I've been trying to figure out how to do a recursive regular expression in Perl 6. For a toy example, a balanced parentheses matcher, which would match ((())()) inside (((((())()).

  • PCRE example: /\((?R)?\)/

  • Onigmo example: (?<paren>\(\g<paren>*\))

I thought this would do it:

my regex paren {
  '(' ~ ')' <paren>*
}

or the simpler

my regex paren {
  '(' <paren>* ')'
}

but that fails with

No such method 'paren' for invocant of type 'Match'
in regex paren at ...
2
@HåkonHægland: Thanks, especially that link was a nice find. However, I was explicitly trying not to look at grammars since I want to find all matching spans, not parse a string from start, and I don't think grammars support that. That said, I am a noob at P6, so I am sure I'm missing something.Amadan
@HåkonHægland I mean I guess I can make a grammar that has nonparen as stuff I don't want, and an action class that will collect the paren matches... but that gets complicated fast... It's just very hard to believe P6 regular expressions dropped support for something Perl basically pioneered.Amadan

2 Answers

15
votes

You need to make explicit that you're calling a my-scoped regex:

my regex paren {
    '(' ~ ')' <&paren>*
}

Notice the & that has been added.
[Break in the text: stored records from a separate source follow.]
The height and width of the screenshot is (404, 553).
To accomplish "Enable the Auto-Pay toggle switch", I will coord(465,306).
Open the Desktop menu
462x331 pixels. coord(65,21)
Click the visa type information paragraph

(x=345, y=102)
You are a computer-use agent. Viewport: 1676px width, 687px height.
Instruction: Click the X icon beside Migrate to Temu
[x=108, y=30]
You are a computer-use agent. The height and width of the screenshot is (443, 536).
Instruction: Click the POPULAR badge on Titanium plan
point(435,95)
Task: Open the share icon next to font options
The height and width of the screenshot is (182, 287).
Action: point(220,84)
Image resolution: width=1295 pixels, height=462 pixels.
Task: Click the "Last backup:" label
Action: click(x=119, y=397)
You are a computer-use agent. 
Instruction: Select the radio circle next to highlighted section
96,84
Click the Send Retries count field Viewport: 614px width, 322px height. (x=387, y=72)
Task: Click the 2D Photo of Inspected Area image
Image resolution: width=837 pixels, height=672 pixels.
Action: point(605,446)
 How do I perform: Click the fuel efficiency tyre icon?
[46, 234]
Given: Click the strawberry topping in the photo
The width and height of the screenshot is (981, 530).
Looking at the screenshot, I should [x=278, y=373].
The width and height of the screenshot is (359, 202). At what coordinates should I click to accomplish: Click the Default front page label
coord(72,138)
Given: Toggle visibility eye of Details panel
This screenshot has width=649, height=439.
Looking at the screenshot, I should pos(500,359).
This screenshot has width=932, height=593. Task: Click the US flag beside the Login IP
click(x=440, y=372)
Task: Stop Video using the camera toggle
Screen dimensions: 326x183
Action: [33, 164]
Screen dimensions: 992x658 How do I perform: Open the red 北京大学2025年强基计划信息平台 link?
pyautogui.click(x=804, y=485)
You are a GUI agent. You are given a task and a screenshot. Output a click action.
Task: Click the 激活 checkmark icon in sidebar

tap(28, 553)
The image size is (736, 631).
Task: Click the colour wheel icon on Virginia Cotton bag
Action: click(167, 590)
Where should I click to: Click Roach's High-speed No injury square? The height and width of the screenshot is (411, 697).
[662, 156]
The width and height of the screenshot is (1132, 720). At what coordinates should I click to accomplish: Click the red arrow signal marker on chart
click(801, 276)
With that:

say "(()())" ~~ /^<&paren>$/    # 「(()())」
say "(()()" ~~ /^<&paren>$/     # Nil

While it's true that you can sometimes get away without explicitly writing the &, and indeed could when using it:

say "(()())" ~~ /^<paren>$/    # 「(()())」
say "(()()" ~~ /^<paren>$/     # Nil

This only works because the compiler spots there is a regex defined in the lexical scope with the name paren so compiles the <paren> syntax into that. With the recursive case, the declaration isn't installed until after the regex is parsed, so one needs to be explicit.

2
votes

You can use the ~~ in the meta-syntax to make a recursive callback into the current pattern or just a part of it. For example, you can match balanced parenthesis with the simple regex:

say "(()())" ~~ /'(' <~~>* ')'/;    # 「(()())」
say "(()()"  ~~ /'(' <~~>* ')'/;    # 「()」

Try it online!

Unfortunately, matching via a captured subrule (like ~~0) is not yet implemented.